COP21: “Never Give Up”

December 15, 2015

United for climate actionDuring a weekend of spring-like weather in December, I’m thinking about Christiana Figueres as she’s making her way home from COP21, the UN climate conference where the historic Paris Agreement was just achieved. Christiana has been the executive secretary of the UN Framework Convention on Climate Change since July 2010, a year after the convention’s failure to reach an agreement in Copenhagen. After that huge disappointment, one could easily wonder why anyone would take on the role of trying to help 195 countries agree to meaningful action on climate change. I knew if anyone was going to lead a shift – and a very big shift at that – it would be Christiana.

Christiana is one of my heroes, having had the privilege of working with her after she founded the Center for Sustainable Development of the Americas back in 1995. She also guided me to the Gestalt Institute of Cleveland where I immersed myself in programs that literally changed my life. Christiana personifies what I learned there – how your presence has power when you’re present to all that is around you: in other words, when you are curious and nonjudgmental. With Christiana’s urging, I also learned to understand and appreciate the Gestalt concept of “self as instrument,” which tells us that with a heavy dose of self-awareness and a finely-tuned sense of what’s happening “in the room,” we can be an instrument for change – whether that’s in a team meeting, a training session for civil society organizations or at COP21.

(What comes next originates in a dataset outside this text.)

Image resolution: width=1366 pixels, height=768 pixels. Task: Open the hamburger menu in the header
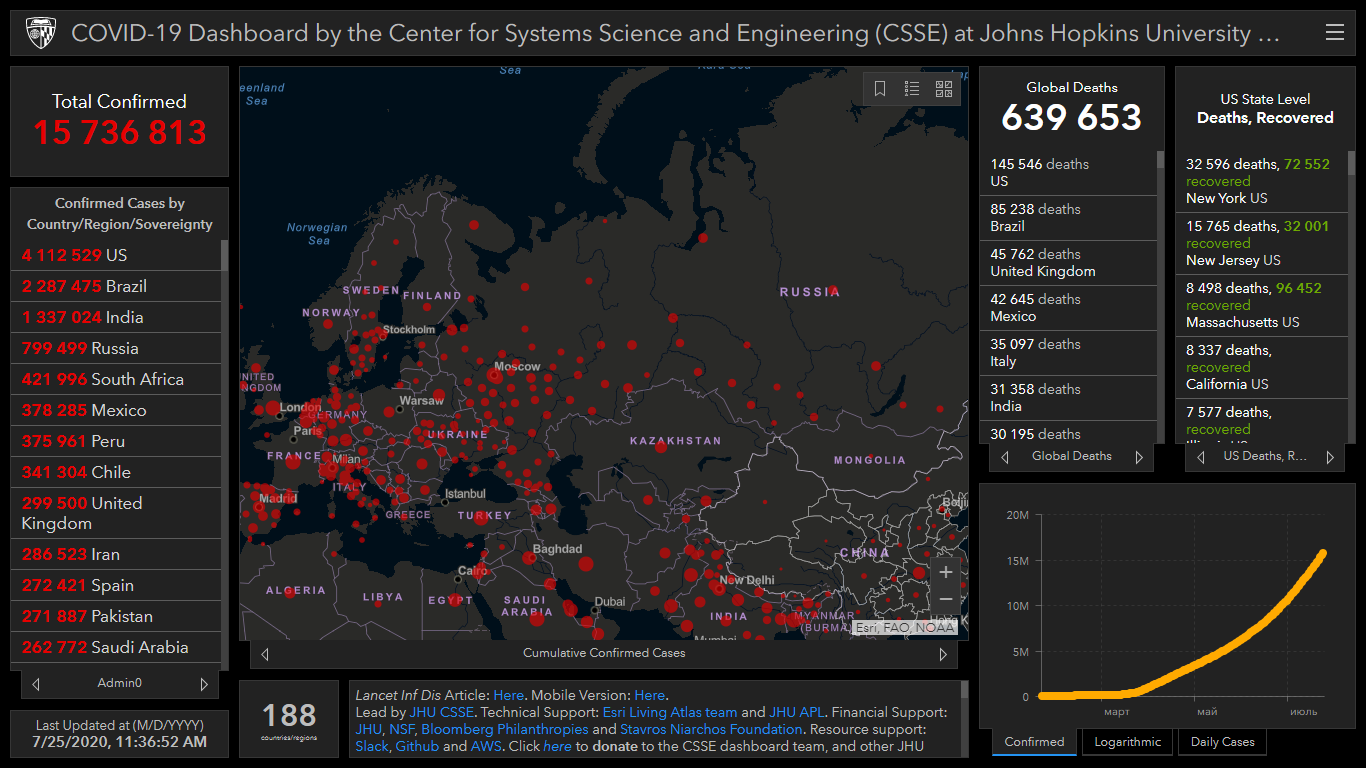(x=1334, y=33)
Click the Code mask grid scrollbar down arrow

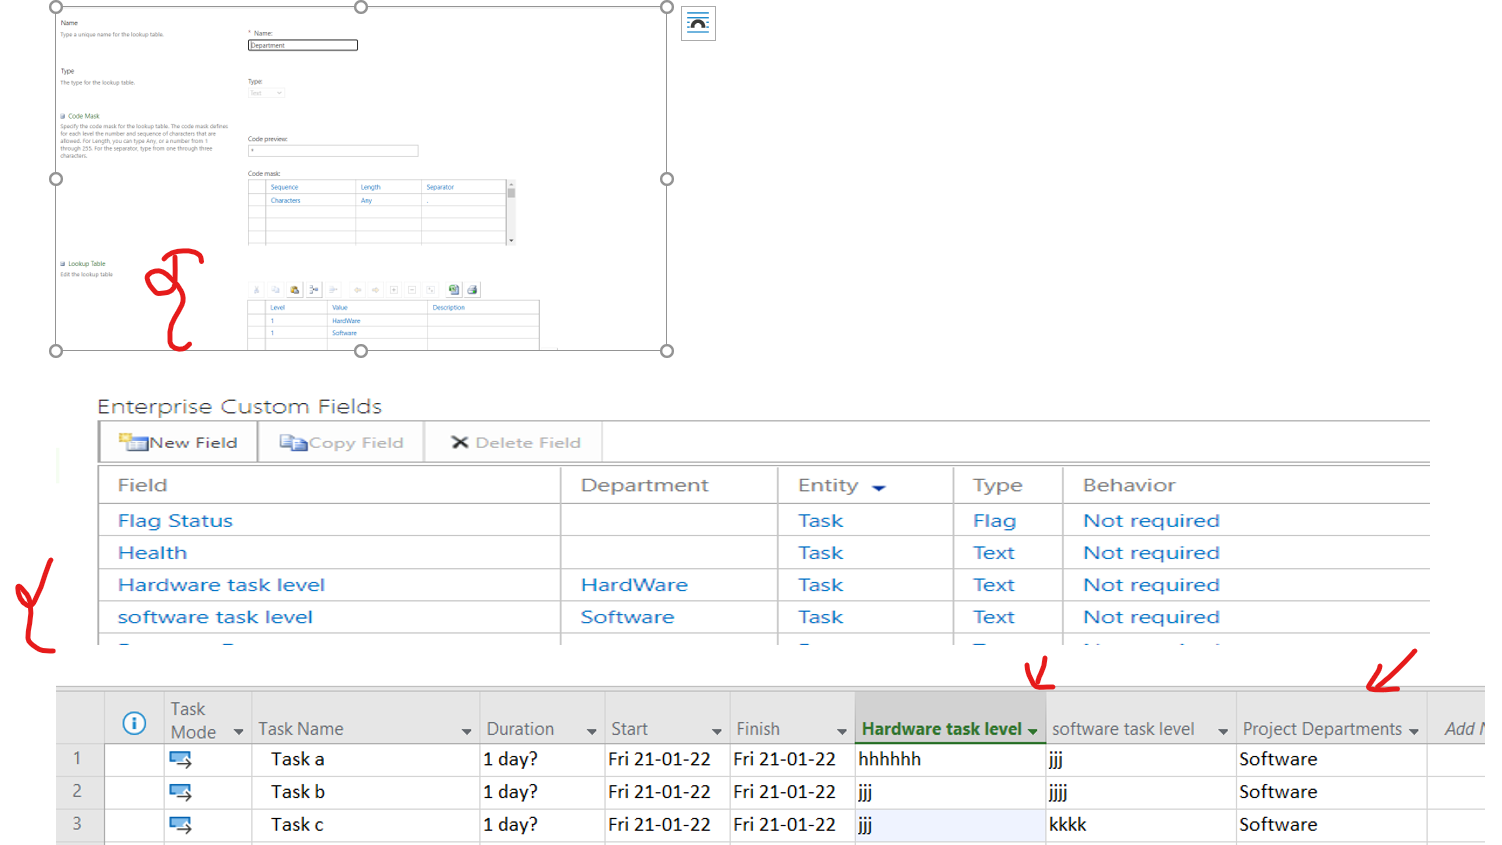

In an August 2015 article in the New Yorker, Elizabeth Kolbert offers many examples of why Christiana is such an effective instrument for change. She shares a classic Christiana quote: “I don’t want to put people into a black box and say, ‘You’re the culprits,’ and point a blaming finger. It just helps absolutely nothing. Call it my anthropological training. Call it whatever. But I always want to understand: what is behind all of this?”

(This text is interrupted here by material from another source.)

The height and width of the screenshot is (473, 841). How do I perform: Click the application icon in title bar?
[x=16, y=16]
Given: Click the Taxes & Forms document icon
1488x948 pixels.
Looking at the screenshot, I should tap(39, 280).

I knew from the moment she took on this herculean job of executive secretary Christiana would put together a team that would “never give up,” as one of her recent tweets exclaimed. She would stay curious and figure out what was “behind it all” in order to help move it all forward.

There were activists around the world who never gave up too. As reported by the New York Times, “World leaders who met here [Paris] credited ‘civil society’ for keeping up the pressure.” As Christiana enthusiastically stood at the podium in Paris with her thumbs up, she was simultaneously pointing out to the cheering crowd and applauding them. (Classic Christiana). More than 1,800 nongovernmental organizations representing millions of citizens were represented at COP21.

Here at Counterpart, our work in more than 20 countries on climate resiliency, health and nutrition, access to education, livelihoods and governance depends on a partnership between civil society, governments and the private sector. The agreement reached in Paris should give us a bit more hope that we can succeed in moving those big boulders up the mountain. As of today, the #ParisPledge is endorsed by 10 million people and can help to remind us that in all our work here at Counterpart to help people improve their lives and build more durable futures, We Can. We Must. We Will.